Writer: Edith Keays
Director: Ellie Jay Stevens
Edith Keays’ How You Died is an enthralling short play performed as part of FreshFest 2024 at the Old Red Lion Theatre. The central idea is that technology has allowed us to revisit a loved one once they’re dead. Or at least interact with an utterly convincing hologram of them. Think ABBA Voyage. But this technology comes at a cost. For a start, it’s an expensive business, not to be indulged in lightly. Then there are the intriguing questions: is the dead person really there? Does she (in the case of this play) have memories? And ethically, what are you doing conjuring her up?
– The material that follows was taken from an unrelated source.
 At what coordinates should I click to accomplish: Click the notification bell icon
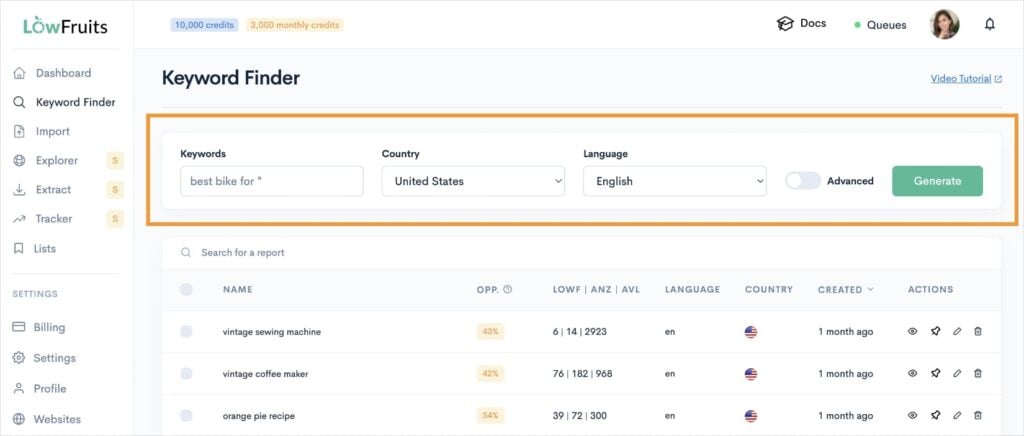989,24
Despite the title, the play begins in an almost light-hearted way. A young man and woman sitting opposite each other in a clinically lit room banter and laugh. She was a children’s television presenter. He, a friend since childhood, a lawyer. Questions and demands bubble up. Are you still with Kit? she asks. What did you see in Brodie? he responds. The dialogue is quick and often very funny. It’s like any reunion of old friends. But she is dead. She was killed, we learn, in a car crash on New Year’s Eve ten years before. Laughter dies as raw emotions surface. She has one insistent request: Tell me how I died. Bit by bit we piece together more of the story. She was with Brodie. They’d been drinking. She decided to drive.
But there is more, so much more, to their story as it unfolds. Neat interludes between scenes see the pair acting out brief sketches of the old friends, laughing, playing, dancing together to the pop songs of their shared past. The two actors – Lois Baglin and Tom Gould-Scott – are perfectly matched, their relationship volatile. There is so much warmth between them, so much familiarity. But painful emotions are evidently still raw. Laughter can turn to anger in a moment.
It’s a tightly structured piece, cleverly concealing its climax.